The New York Times agrees with the FTC that messages in the media that are in fact advertisements must clearly admit as much, and that these rules, as a matter of course, should apply to online media. But it offers an important caveat – that enforcement must focus on the advertisers who initiate a deception, not the media.
NYT focused on print and the FTC’s extension of print principals to the blogosphere. But the rules apply to all media.
NYT notes that applicable regulation has been around for a long time. It wrote, “Deceiving consumers has long been illegal. Guidelines demanding that people who endorse a product for money disclose their connections with advertisers date back to 1980 — way before the age of tweets. In 1968, an F.T.C. advisory demanded that advertorials disclose that they were advertising, not editorial.”
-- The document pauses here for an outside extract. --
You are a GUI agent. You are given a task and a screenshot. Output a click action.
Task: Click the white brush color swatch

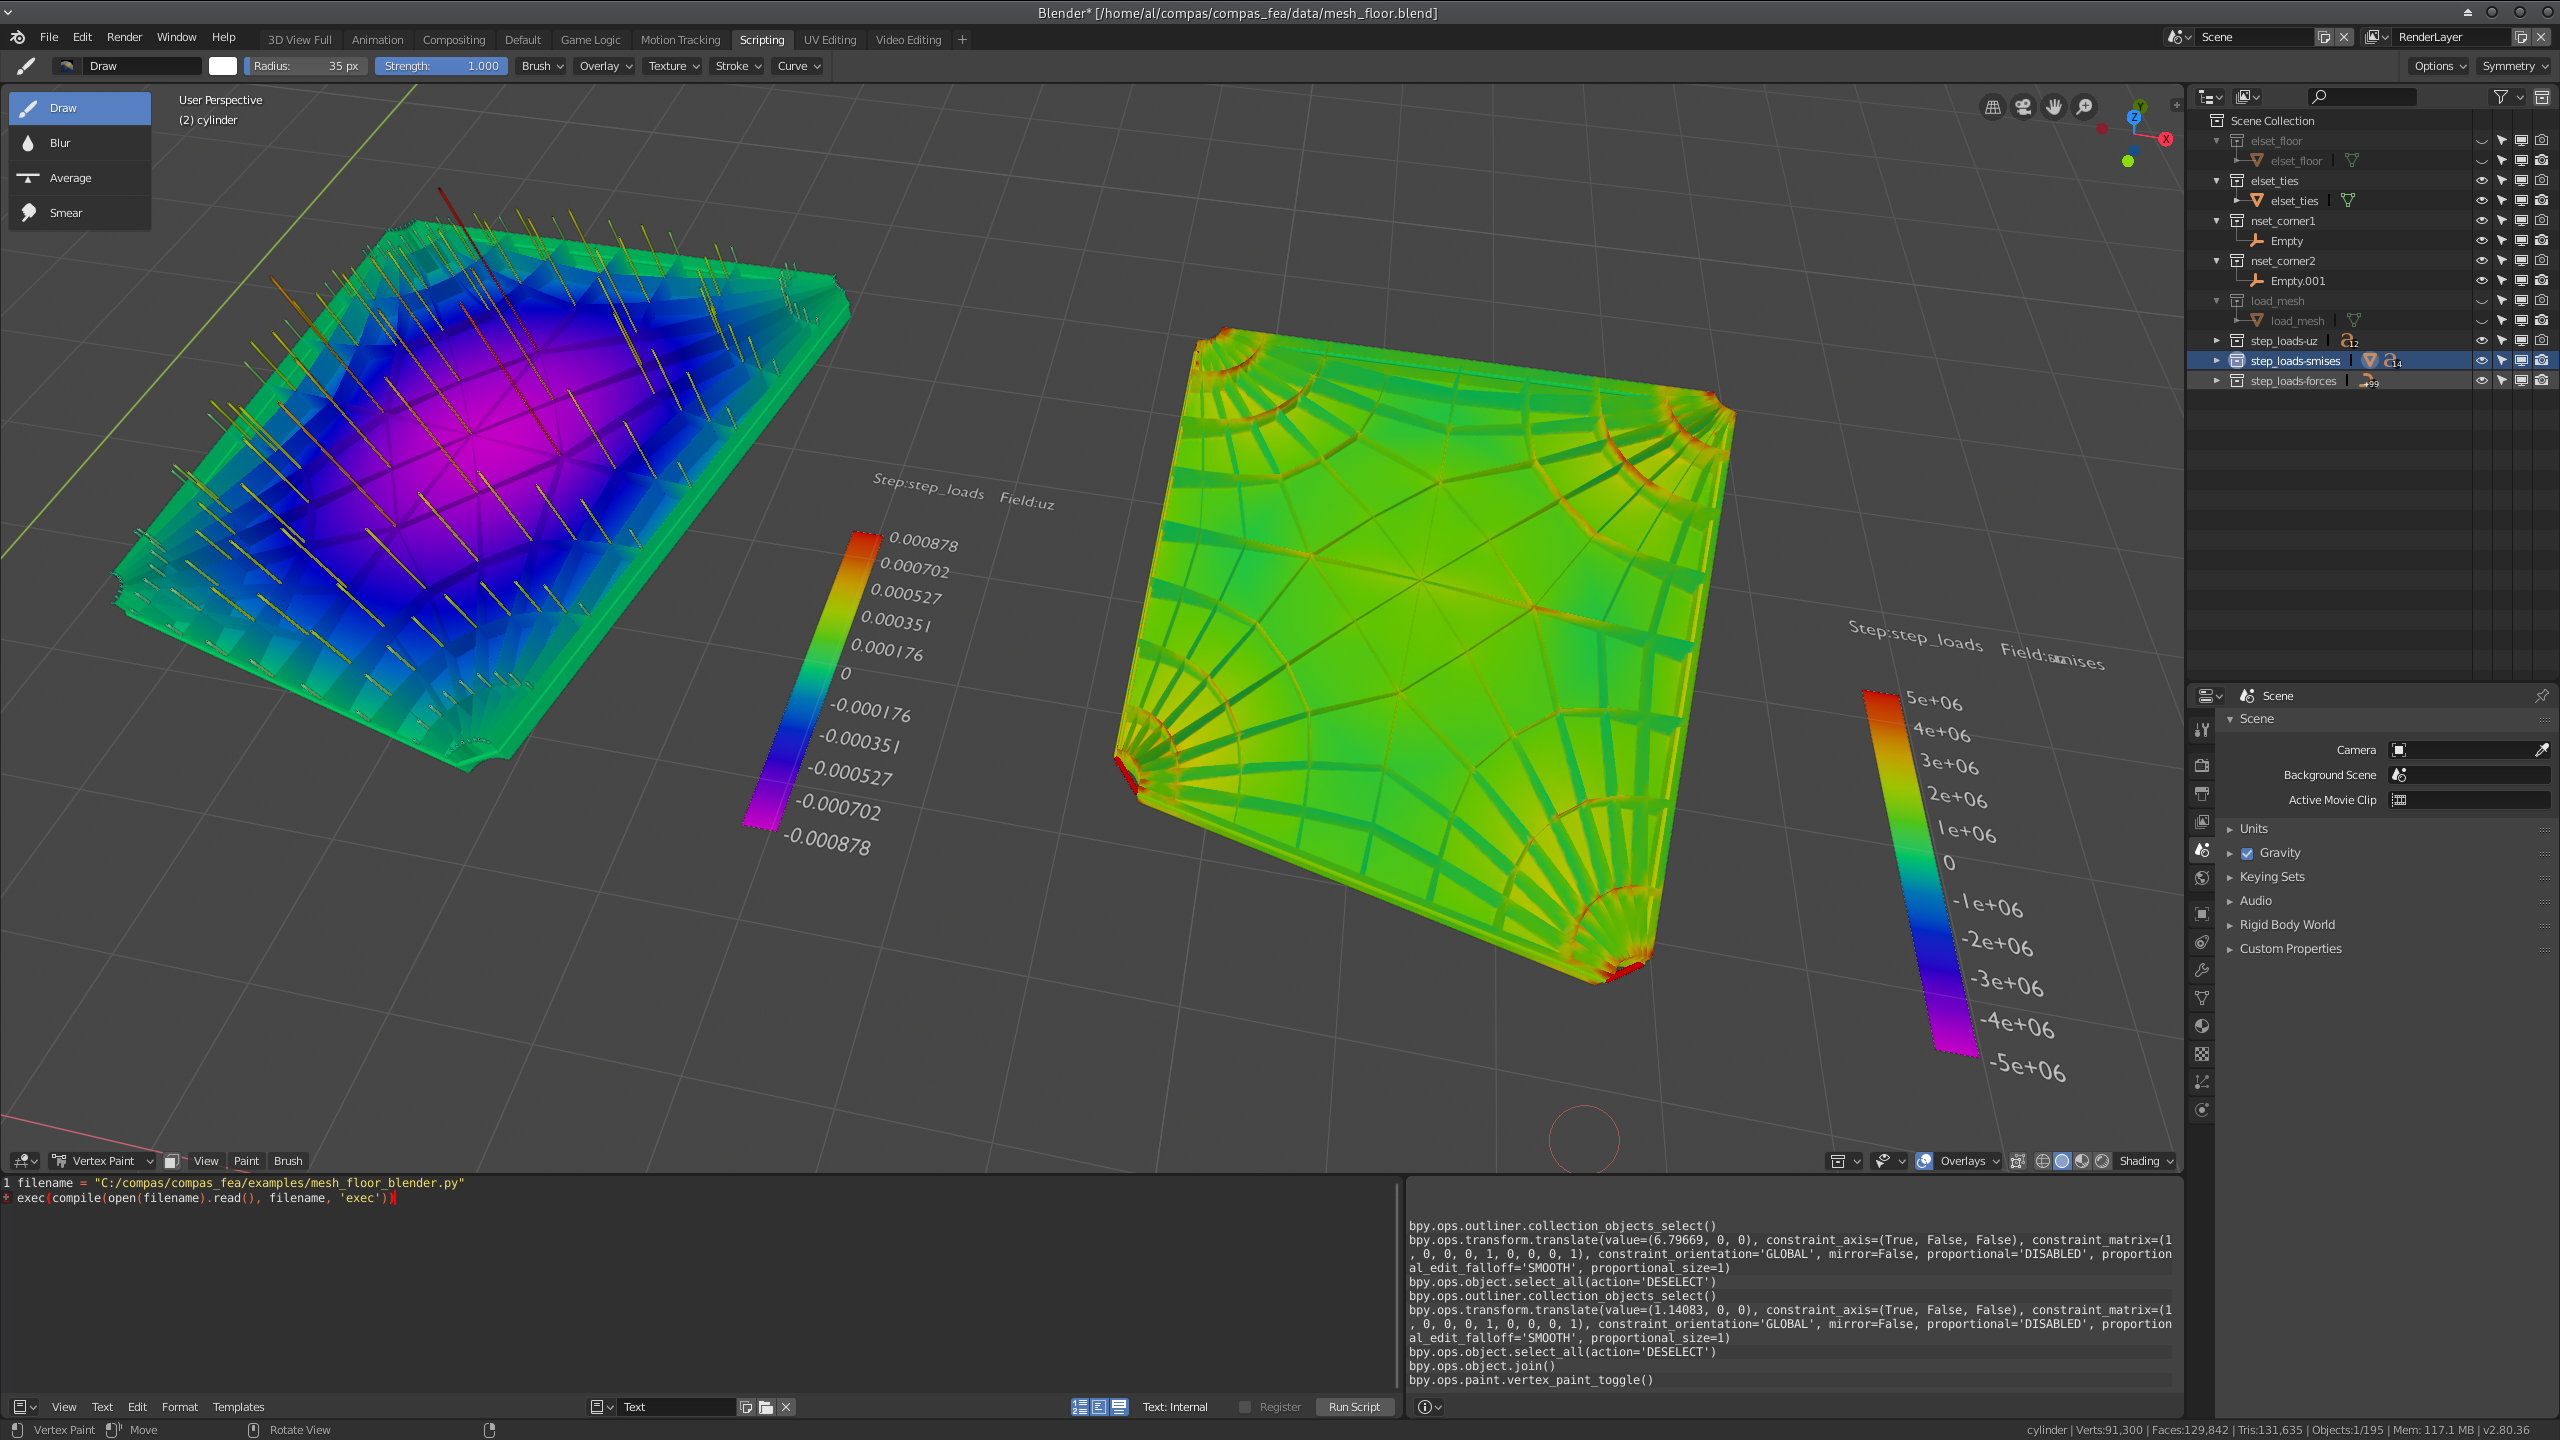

However, NYT said that FTC must “tread carefully,” citing the danger of hamstringing the ability of writers to comment on the state of the world. It said that disclosure of an advertising relationship should of course be required. “To stay on the safe side, regulators should focus enforcement on the advertising companies rather than on the bloggers. Advertisers are the drivers of this new trend. The onus should be on them to ensure that blogs pitching their stuff warn readers about the commercial motivation of the endorsements.”
RBR-TVBR observation: This NYT editorial could be seen as self-serving, but we and probably most of you reading these words right now have to agree – the media is not equipped to judge the veracity of all advertising claims, and that job must stay in the hands of the FTC, FDA and other qualified and authoritative message cops.